Performance of Large Language Models in Numerical Versus Semantic Medical Knowledge: Cross-Sectional Benchmarking Study on Evidence-Based Questions and Answers

Abstract

Background: Clinical problem-solving requires processing of semantic medical knowledge, such as illness scripts, and numerical medical knowledge of diagnostic tests for evidence-based decision-making. As large language models (LLMs) show promising results in many aspects of language-based clinical practice, their ability to generate nonlanguage evidence-based answers to clinical questions is inherently limited by tokenization.

Objective: This study aimed to evaluate LLMs' performance on two question types: numeric (correlating findings) and semantic (differentiating entities), while examining differences within and between LLMs in medical aspects and comparing their performance to humans.

Methods: To generate straightforward multichoice questions and answers (Q and As) based on evidence-based medicine (EBM), we used a comprehensive medical knowledge graph (containing data from more than 50,000 peer-reviewed studies) and created the EBM questions and answers (EBMQAs).

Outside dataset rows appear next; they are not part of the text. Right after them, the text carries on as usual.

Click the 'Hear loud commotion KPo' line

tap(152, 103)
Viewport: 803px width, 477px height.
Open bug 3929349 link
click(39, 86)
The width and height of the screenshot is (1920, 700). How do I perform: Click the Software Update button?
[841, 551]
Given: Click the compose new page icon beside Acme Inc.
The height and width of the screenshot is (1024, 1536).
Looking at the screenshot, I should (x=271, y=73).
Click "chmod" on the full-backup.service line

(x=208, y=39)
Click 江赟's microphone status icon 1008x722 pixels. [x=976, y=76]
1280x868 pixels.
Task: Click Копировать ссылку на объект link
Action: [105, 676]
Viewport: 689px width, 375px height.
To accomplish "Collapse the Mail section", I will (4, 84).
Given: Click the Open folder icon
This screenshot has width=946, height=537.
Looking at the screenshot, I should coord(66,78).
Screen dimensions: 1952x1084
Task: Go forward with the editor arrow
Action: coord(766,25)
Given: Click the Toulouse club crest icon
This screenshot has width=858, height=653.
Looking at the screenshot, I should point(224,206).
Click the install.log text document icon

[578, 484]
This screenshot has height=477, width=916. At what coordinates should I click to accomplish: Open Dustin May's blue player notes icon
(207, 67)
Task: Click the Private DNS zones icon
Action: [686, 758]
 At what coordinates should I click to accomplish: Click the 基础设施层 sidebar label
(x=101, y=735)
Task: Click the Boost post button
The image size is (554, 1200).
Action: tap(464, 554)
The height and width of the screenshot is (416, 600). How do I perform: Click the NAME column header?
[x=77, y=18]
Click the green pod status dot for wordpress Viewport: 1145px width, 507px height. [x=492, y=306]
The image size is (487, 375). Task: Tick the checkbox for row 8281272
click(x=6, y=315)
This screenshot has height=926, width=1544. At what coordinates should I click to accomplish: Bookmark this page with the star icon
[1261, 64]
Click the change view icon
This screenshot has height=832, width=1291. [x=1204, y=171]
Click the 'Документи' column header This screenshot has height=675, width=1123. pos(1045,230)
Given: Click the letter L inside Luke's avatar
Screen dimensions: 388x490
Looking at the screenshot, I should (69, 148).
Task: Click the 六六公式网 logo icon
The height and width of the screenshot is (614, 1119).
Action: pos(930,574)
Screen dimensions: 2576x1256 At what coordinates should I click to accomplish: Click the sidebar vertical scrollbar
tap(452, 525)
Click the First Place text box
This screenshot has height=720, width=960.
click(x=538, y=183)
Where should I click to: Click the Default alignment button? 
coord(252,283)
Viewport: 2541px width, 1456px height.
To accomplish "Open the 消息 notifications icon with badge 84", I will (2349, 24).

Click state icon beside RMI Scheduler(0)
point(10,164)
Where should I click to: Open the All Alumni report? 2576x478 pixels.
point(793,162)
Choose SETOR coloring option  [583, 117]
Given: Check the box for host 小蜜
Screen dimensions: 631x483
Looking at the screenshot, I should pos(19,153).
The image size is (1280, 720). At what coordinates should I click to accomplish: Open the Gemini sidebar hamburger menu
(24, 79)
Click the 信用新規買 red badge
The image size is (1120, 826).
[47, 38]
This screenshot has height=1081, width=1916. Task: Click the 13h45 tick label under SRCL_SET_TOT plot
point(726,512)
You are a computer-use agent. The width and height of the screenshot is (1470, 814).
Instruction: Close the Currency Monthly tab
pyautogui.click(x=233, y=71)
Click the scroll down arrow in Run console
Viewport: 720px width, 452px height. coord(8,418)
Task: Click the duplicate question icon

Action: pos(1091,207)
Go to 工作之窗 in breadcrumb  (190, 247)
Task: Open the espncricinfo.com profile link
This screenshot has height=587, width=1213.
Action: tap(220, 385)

EBMQA comprises 105,222 Q and As, categorized by medical topics (eg, medical disciplines) and nonmedical topics (eg, question length), and classified into numerical or semantic types. We benchmarked a dataset of 24,000 Q and As on two state-of-the-art LLMs, GPT-4 (OpenAI) and Claude 3 Opus (Anthropic). We evaluated the LLM's accuracy on semantic and numerical question types and according to sublabeled topics. In addition, we examined the question-answering rate of LLMs by enabling them to choose to abstain from responding to questions. For validation, we compared the results for 100 unrelated numerical EBMQA questions between six human medical experts and the two language models.

Results: In an analysis of 24,542 Q and As, Claude 3 and GPT-4 performed better on semantic Q and As (68.7%, n=1593 and 68.4%, n=1709), respectively. Then on numerical Q and As (61.3%, n=8583 and 56.7%, n=12,038), respectively, with Claude 3 outperforming GPT-4 in numeric accuracy (P<.001). A median accuracy gap of 7% (IQR 5%-10%) was observed between the best and worst sublabels per topic, with different LLMs excelling in different sublabels. Focusing on Medical Discipline sublabels, Claude 3 performed well in neoplastic disorders but struggled with genitourinary disorders (69%, n=676 vs 58%, n=464; P<.0001), while GPT-4 excelled in cardiovascular disorders but struggled with neoplastic disorders (60%, n=1076 vs 53%, n=704; P=.0002). Furthermore, humans (82.3%, n=82.3) surpassed both Claude 3 (64.3%, n=64.3; P<.001) and GPT-4 (55.8%, n=55.8; P<.001) in the validation test. Spearman correlation between question-answering and accuracy rate in both Claude 3 and GPT-4 was insignificant (ρ=0.12, P=.69; ρ=0.43, P=.13).

Conclusions: Both LLMs excelled more in semantic than numerical Q and As, with Claude 3 surpassing GPT-4 in numerical Q and As. However, both LLMs showed inter- and intramodel gaps in different medical aspects and remained inferior to humans. In addition, their ability to respond or abstain from answering a question does not reliably predict how accurately they perform when they do attempt to answer questions. Thus, their medical advice should be addressed carefully.

Keywords: benchmark; dataset; evidence-based medicine; large language models; questions and answers.

Figure 1.. Flowchart of the study: from Kahun's knowledge graph, which references source, target, and background as edges of the graph (1-2), to the evidence-based medicine question and answer dataset and the large language model benchmarking (3-4), which includes both numeric and semantic questions and answers.